Hacker News new | ask | show | jobs
by andrew-wja 2741 days ago
The speedup is for the whole network, as the graph labels show! The point of the compiler is that you produce code that implements the entire forward pass so you can deploy that code where you need to do the inference.

I agree we need AVX-512 -- hopefully I can get access to a SkylakeX machine in the next few days.

1 comments

Even with AVX512, CPUs are going to be pretty slow for most networks of decent size. Is the purpose to easily embed small models into other code?
Yes, that's a big part of it. Also, if you want to do something like (for example) keyword spotting in audio on a small device, like a Cortex-M class processor, the constraints are really really difficult to satisfy: most of them have significantly less than 1MB of main memory, for a start! Like this guy, for example: https://openmv.io/products/openmv-cam-m7 -- 512KB of RAM, and it runs at 216MHz. You just can't run tensorflow on something like that; it takes real effort to produce something that can do inference in that context.

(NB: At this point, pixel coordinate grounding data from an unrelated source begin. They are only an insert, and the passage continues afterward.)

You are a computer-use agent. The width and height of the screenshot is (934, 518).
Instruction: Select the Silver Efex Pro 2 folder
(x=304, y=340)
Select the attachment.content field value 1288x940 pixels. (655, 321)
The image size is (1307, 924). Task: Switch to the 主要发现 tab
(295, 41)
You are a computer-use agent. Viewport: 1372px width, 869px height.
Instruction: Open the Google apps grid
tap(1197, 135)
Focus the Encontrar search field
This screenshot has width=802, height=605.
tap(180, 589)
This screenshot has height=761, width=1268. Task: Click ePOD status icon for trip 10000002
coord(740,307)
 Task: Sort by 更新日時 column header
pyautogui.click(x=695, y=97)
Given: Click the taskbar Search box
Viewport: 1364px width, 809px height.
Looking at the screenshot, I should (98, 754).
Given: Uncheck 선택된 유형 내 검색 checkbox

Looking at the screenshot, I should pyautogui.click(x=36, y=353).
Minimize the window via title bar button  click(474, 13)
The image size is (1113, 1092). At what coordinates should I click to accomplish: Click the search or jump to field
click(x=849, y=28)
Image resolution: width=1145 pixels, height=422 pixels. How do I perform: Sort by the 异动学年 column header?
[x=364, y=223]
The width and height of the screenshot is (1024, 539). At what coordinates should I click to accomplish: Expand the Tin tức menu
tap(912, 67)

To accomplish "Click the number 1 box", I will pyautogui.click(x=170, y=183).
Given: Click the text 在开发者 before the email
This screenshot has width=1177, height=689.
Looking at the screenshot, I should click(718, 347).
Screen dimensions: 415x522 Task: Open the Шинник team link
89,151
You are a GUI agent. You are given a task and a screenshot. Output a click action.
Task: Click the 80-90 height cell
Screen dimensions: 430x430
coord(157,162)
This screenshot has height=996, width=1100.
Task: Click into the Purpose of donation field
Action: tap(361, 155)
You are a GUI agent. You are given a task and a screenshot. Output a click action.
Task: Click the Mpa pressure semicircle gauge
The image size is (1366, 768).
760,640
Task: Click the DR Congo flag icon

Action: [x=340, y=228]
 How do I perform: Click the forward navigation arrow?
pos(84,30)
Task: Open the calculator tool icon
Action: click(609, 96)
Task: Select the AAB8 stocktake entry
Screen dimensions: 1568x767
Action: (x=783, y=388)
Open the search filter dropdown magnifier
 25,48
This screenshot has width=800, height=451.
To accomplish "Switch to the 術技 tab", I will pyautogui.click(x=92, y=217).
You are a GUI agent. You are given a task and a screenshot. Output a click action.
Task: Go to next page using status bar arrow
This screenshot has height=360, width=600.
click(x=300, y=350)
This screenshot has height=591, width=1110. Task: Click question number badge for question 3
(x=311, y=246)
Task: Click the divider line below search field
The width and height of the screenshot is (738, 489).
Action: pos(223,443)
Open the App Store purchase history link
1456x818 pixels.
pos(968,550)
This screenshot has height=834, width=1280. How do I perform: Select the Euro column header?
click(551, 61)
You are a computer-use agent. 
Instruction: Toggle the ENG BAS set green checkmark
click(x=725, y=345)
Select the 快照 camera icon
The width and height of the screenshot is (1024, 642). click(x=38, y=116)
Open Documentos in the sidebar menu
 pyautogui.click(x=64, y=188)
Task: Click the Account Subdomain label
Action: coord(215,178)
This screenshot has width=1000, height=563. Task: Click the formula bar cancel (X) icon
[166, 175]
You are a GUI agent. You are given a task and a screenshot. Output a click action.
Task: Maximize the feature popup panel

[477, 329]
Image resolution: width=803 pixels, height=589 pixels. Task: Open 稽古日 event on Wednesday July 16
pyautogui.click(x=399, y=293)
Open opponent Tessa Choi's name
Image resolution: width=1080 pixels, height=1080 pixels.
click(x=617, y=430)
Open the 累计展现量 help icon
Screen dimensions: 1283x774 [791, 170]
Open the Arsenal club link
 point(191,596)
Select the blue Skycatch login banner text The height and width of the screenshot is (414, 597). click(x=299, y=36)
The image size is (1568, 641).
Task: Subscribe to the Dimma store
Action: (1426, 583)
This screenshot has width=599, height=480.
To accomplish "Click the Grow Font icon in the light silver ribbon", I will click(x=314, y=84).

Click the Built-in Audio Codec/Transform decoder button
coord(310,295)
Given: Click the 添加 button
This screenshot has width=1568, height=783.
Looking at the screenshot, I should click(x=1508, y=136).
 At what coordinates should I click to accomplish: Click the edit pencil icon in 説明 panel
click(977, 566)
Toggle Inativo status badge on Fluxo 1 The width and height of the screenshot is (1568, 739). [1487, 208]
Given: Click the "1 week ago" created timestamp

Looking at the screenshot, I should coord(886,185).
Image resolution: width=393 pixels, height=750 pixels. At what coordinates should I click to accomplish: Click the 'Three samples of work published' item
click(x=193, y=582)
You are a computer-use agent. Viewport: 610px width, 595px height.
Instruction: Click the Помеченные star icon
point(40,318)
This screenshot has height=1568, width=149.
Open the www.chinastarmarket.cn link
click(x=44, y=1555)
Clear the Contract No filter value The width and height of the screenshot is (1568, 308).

With that said, the techniques we've developed here are totally applicable to GPUs as well, and you might even expect that something like algorithmic choice would have an even bigger effect there, if we're just talking about delta-execution-time, but that's future work for us!

Thanks for the response! With respect to the GPU, this reminds me of Tensor Comprehensions. Do you see a fundamental advantage to your approach over their kernel evolution protocol?
Thanks for the question, this really gets to the heart of the issue!

We do see a fundamental advantage, and I'll try to explain what it is.

So TC's kernel evolution is based on autotuning, and what they are autotuning for is the parameters for a specific implementation strategy for convolution (what we would call a convolution algorithm).

There are two conceptual problems with this. The first is that you're constrained by what's written in the algorithm. So for example, you cannot take a direct convolution algorithm and hope the compiler will optimize it into a Winograd convolution. You can only move around within the algorithmic domain. Introducing algorithmic choice is a big conceptual difference.

The second is that we know that this is a problem that can be solved optimally. The autotuner can never tell you if what you have found is the best way of arranging the network, it can only tell you that what you have is the best candidate it's seen so far. But using a real optimization formulation, what comes out is a proof by construction that no better arrangement exists.

The obvious downside is just that the optimization might take longer to run than the autotuning, but what we observe in practice is that it takes the PBQP solver a few seconds to derive the solution from the microbenchmarked cost model, and the cost model takes a few minutes to build for most popular ImageNet networks (VGG-D, MobileNet, SqueezeNet, etc.)

Where the TC approach comes in is at the "leaves" of the problem. When you have the optimal algorithmic selection, then you can try to wiggle around trying to find the best way to map that to the hardware, and you might expect percentage return on investment. But the higher-level algorithmic selection gives you factors return on investment.